Synapse Serverless and Dedicated Pool: The differences no one told you about

The basic differences between Synapse Serverless and the Dedicated pool are obvious: While the serverless doesn’t store data, only access data from storage accounts and scale the MPP environment automatically, the dedicate SQL Pool keeps a static number of servers according to the service level we choose and a constant number of distributions – always 60.

About these basic differences, I wrote 3 articles about Synapse Serverless:

  1. How to query blob storage with SQL using Azure Synapse
  2. How to query private blob storage with SQL and Azure Synapse
  3. Performance of querying blob storage with SQL 

I also wrote an article to help decide if your volume of data creates the need for a dedicated SQL Pool and I have youtube videos explaining the internal details about a dedicated SQL Pool.

Besides all these obvious differences, there are some differences in drivers and SQL Syntax which are easily missed. Let’s talk about them.

OPENROWSET is not supported in the Synapse Dedicated SQL Pool

The OPENROWSET syntax we use in the serverless pool in not supported in the dedicated SQL Pool. On the dedicated SQL Pool we are required to create an external data source, external file format and external table. Very frequently we will need to create a database scoped credential as well.

Example:

CREATE DATABASE SCOPED CREDENTIAL [WorkspaceIdentity]
WITH IDENTITY = ‘Managed Identity’;
GO
 
CREATE EXTERNAL DATA SOURCE [sourceNativeABFS] WITH
(
     LOCATION = ‘abfss://opendatalake@lakedemo.dfs.core.windows.net/’,
     CREDENTIAL = [WorkspaceIdentity]
);
go
 
CREATE EXTERNAL TABLE nativeTable
(
 [DateID] int,
[MedallionID] int,
[HackneyLicenseID] int,
[PickupTimeID] int,
[DropoffTimeID] int,
[PickupGeographyID] int,
[DropoffGeographyID] int,
[PickupLatitude] float,
[PickupLongitude] float,
[PickupLatLong] varchar(50),
[PickupLatLong2] varchar(50),
[DropoffLatitude] float,
[DropoffLongitude] float,
[DropoffLatLong] varchar(50),
[DropoffLatLong2] varchar(50),
[PassagenCount] int,
[TripDurationSeconds] int,
[TripDistanceMiles] float,
[PaymentType] varchar(50),
[FareAmount] float,
[SurchargeAmount] float,
[TaxAmount] float,
[TipAmount] float,
[TollsAmount] float,
[TotalAmount] float)
WITH (
    LOCATION = ‘trips/’,
    DATA_SOURCE = SourceNativeABFS,
    FILE_FORMAT = [parquetcompressed]
)

The access drivers are different

The serverless SQL Pool uses a native driver to access azure storage accounts, always using HTTPS.

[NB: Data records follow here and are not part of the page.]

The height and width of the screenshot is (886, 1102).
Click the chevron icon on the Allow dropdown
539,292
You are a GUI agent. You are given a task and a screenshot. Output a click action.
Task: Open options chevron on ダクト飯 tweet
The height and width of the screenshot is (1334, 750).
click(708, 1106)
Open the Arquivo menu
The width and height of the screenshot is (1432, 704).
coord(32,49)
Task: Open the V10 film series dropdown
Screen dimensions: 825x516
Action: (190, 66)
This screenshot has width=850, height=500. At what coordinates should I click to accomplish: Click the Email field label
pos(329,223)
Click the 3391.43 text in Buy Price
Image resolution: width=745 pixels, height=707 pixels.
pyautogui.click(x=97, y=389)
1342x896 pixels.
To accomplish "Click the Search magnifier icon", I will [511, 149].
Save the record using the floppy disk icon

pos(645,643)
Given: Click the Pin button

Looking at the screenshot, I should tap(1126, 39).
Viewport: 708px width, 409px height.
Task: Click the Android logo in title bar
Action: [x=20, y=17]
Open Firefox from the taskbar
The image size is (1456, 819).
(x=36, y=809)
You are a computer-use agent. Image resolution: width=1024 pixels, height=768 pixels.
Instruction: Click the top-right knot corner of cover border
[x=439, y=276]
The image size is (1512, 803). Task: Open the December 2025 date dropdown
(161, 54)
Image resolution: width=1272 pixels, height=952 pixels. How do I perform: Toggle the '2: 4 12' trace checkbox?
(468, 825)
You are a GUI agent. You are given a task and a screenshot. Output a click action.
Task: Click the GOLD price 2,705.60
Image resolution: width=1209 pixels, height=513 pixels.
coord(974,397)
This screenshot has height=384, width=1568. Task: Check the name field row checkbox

The Dedicate Pool, on the other hand, uses Polybase. Polybase is a technology evolving since SQL Server 2016. The current polybase is very different than the old one from those days, but still, this is what the dedicated pool uses.

Due to this difference, the syntax of the statements to access external data is different. But to add more salt to this salad, the dedicated pool now supports a native driver to access storage accounts as well. However, the native driver in the dedicated pool has different capabilities than the native driver used in the serverless pool.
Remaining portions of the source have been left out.